Où sont aujourd’hui, dedans ou dehors, ces théologiens qui nient publiquement et obstinément la résurrection de Jésus, son ascension, sa présence réelle au Saint-Sacrement, la virginité perpétuelle de Marie, la vie éternelle ?
Où sont ceux qui distinguent les dogmes croyables et les « incroyables » ? Où sont les quarante dont les noms ornaient La Croix du 27 janvier 1976 et qui s’opposèrent à l’enseignement de Rome sur la morale sexuelle ? Où est ce professeur de Paris qui s’insurgea odieusement contre ce même enseignement, dans un hebdomadaire à grand tirage ? Où est ce théologien « catholique » thuriféraire de Luther, dont L’Ami du Clergé a trouvé le livre « ahurissant » ajoutant qu’un bon théologien catholique (ce n’est pas le P. Congar) en a fait une condamnation sans appel ?

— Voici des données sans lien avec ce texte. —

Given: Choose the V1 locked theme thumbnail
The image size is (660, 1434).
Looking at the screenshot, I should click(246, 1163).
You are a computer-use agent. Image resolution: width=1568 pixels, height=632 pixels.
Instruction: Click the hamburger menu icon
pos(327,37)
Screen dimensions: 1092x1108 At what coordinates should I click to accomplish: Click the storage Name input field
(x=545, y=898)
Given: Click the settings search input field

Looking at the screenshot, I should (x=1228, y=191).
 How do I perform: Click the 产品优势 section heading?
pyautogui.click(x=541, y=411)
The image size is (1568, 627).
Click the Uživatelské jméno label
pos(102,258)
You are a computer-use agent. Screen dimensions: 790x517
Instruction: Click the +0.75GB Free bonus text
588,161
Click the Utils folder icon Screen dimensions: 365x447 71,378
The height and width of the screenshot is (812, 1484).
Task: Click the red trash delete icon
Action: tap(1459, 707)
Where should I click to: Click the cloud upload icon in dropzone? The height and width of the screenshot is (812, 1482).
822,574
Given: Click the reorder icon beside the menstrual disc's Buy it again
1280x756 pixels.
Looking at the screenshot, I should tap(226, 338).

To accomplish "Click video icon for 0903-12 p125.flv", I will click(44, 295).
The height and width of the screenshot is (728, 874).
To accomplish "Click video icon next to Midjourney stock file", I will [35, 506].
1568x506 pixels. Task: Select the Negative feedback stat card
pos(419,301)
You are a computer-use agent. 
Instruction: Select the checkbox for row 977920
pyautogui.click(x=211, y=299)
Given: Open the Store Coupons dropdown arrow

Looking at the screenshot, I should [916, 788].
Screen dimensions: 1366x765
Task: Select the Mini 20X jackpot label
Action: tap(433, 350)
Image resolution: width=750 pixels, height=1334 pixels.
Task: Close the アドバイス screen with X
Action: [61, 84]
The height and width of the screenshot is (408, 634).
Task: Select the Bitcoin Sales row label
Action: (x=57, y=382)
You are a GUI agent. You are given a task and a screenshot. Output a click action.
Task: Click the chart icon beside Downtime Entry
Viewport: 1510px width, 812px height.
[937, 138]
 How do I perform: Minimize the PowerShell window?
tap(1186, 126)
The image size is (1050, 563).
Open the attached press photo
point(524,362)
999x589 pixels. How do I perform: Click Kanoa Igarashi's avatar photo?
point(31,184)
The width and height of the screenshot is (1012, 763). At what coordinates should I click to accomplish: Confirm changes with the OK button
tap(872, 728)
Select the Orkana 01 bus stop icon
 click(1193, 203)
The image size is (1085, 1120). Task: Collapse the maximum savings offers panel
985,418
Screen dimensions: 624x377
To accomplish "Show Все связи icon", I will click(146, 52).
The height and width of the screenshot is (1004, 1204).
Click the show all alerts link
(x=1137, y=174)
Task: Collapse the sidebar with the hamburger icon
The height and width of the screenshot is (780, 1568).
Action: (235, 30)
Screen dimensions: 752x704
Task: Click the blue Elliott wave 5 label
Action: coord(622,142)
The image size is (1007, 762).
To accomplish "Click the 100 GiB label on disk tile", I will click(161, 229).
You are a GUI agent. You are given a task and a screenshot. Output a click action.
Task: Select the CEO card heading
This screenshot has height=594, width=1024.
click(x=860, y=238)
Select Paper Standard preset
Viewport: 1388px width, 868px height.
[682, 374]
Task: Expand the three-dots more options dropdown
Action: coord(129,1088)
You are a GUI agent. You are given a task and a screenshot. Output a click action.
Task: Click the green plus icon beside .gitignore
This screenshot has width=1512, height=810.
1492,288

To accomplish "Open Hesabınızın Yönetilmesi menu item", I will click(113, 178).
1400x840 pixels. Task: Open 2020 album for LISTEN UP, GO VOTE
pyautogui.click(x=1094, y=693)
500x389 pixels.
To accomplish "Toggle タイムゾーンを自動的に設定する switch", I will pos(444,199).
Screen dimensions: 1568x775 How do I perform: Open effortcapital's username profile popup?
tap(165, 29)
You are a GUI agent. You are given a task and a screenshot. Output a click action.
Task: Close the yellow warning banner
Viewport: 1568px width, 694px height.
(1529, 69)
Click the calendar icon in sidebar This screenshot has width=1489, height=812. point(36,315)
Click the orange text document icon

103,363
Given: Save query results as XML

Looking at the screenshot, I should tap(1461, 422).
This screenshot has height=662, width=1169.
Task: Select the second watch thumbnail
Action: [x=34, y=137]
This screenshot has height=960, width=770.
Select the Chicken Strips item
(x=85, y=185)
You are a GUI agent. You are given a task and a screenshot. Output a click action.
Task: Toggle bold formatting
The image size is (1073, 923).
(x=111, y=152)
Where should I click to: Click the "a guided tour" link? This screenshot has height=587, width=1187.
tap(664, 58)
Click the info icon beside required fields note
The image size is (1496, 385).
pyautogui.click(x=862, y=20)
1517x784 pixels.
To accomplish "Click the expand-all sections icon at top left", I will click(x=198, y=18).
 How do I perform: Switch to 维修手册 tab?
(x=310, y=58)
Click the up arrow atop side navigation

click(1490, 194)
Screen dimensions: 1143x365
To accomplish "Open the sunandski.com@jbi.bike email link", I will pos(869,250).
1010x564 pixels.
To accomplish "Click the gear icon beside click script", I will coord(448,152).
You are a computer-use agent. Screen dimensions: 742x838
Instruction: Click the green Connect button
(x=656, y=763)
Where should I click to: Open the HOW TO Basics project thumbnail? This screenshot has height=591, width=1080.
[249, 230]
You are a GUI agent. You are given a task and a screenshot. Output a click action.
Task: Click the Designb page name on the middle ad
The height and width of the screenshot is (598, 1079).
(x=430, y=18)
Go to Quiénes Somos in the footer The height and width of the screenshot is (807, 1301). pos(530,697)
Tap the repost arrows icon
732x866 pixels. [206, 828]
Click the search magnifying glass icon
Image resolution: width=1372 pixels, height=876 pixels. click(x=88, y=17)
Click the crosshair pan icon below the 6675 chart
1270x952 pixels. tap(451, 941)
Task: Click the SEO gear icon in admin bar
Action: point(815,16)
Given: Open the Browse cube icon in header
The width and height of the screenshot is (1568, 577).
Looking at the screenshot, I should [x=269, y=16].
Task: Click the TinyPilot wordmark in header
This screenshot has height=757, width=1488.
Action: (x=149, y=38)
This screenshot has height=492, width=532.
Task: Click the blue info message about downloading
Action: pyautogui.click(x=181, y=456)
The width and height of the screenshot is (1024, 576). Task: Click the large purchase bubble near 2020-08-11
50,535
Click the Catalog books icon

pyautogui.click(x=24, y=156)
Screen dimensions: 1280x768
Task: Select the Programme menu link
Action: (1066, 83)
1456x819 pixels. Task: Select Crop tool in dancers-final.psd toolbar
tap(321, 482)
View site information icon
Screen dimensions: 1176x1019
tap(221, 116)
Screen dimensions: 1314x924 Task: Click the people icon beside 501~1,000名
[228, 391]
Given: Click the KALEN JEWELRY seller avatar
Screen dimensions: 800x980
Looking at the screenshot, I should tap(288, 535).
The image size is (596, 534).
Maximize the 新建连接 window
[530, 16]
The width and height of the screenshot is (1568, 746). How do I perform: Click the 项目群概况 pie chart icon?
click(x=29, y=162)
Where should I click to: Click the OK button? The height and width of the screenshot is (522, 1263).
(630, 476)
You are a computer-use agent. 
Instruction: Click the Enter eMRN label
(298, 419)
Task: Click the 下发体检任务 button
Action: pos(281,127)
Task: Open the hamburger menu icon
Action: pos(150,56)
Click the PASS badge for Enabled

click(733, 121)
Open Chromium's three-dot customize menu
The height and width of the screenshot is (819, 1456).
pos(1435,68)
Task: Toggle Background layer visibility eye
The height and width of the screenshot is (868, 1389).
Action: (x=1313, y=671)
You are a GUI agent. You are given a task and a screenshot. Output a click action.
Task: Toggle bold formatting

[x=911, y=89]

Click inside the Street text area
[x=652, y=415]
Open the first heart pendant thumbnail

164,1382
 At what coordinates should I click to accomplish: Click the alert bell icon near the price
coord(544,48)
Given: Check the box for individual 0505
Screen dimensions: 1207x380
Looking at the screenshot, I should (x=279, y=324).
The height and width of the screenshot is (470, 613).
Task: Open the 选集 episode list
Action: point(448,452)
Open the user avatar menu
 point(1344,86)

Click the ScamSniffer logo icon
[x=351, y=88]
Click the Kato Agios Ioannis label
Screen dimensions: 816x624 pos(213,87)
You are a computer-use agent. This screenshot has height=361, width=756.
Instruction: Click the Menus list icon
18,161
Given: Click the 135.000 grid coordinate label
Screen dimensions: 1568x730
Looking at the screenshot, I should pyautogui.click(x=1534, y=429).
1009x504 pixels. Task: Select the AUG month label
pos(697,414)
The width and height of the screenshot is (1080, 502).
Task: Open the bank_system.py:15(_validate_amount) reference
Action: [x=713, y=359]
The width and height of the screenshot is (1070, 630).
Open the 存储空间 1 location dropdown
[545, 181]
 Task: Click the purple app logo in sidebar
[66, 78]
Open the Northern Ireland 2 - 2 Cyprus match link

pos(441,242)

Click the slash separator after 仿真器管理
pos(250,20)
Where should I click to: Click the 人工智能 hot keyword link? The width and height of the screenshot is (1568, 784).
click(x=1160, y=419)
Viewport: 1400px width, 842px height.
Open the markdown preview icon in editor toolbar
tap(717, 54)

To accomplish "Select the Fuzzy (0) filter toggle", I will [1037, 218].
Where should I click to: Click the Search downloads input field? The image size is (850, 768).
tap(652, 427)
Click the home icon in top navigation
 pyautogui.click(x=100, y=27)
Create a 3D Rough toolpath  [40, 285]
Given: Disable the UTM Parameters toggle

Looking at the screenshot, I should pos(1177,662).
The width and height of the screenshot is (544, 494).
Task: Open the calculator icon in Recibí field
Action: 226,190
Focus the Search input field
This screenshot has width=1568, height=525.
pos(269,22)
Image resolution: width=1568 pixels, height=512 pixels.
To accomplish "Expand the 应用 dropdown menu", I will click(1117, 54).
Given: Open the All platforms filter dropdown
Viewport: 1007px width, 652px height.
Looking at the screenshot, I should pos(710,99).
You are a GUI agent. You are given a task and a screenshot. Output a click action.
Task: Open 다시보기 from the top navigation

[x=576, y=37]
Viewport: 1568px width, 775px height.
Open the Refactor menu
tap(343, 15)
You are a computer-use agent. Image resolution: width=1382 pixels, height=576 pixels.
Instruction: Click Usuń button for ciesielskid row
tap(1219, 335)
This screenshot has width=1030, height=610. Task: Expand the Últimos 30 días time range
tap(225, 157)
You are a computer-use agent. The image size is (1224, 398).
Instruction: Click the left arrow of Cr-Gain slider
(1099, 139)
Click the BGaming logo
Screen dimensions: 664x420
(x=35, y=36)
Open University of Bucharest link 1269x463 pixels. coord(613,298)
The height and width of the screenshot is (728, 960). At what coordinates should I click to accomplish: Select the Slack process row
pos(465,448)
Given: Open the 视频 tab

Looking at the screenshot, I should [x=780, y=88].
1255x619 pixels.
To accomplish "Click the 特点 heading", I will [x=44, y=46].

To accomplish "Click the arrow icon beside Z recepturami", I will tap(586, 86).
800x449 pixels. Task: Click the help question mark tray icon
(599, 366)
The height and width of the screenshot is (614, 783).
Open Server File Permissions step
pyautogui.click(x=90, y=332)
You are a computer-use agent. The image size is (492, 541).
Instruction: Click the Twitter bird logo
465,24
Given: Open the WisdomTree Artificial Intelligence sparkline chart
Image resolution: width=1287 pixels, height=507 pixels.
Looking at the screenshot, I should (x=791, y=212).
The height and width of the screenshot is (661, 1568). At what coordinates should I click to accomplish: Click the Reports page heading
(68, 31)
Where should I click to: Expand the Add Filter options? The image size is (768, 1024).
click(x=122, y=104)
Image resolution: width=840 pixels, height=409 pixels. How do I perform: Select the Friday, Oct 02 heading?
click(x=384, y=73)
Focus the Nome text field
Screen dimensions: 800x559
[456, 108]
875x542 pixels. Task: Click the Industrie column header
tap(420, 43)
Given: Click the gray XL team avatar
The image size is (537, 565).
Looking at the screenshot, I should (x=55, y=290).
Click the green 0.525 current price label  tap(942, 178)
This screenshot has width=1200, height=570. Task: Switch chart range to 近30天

Il ne sera pas difficile de continuer la liste.
Mais comment ne pas remarquer que même ceux à qui Rome a interdit d’enseigner la foi catholique au nom de l’Église, même à ceux-là on n’a pas interdit de célébrer la sainte messe. Cette peine canonique, la plus terrible pour un bon prêtre, a été réservée à un grand évêque missionnaire dont la foi n’est pas suspecte, Mgr Marcel Lefebvre.
Comment ne pas évoquer l’anecdote racontée par Grimarest dans sa Vie de Molière parue au début du XVIIIe siècle. Authentique ou non, elle a valeur d’exemple.
Molière laissa passer quelque temps avant que de hasarder une seconde fois la représentation du Tartuffe ; et l’on donna pendant ce temps-là Scaramouche ermite, qui passa dans le public sans que personne s’en plaignît. Louis XIV, ayant vu cette pièce, dit, en parlant au prince de Condé : « Je voudrais bien savoir pourquoi les gens qui se scandalisent si fort de la comédie de Molière ne disent pas un mot de celle de Scaramouche. — C’est, répondit le prince, que la comédie de Scaramouche joue le ciel et la religion, dont ces messieurs ne se soucient guère, tandis que celle de Molière les joue eux-mêmes, et c’est ce qu’ils ne peuvent souffrir. »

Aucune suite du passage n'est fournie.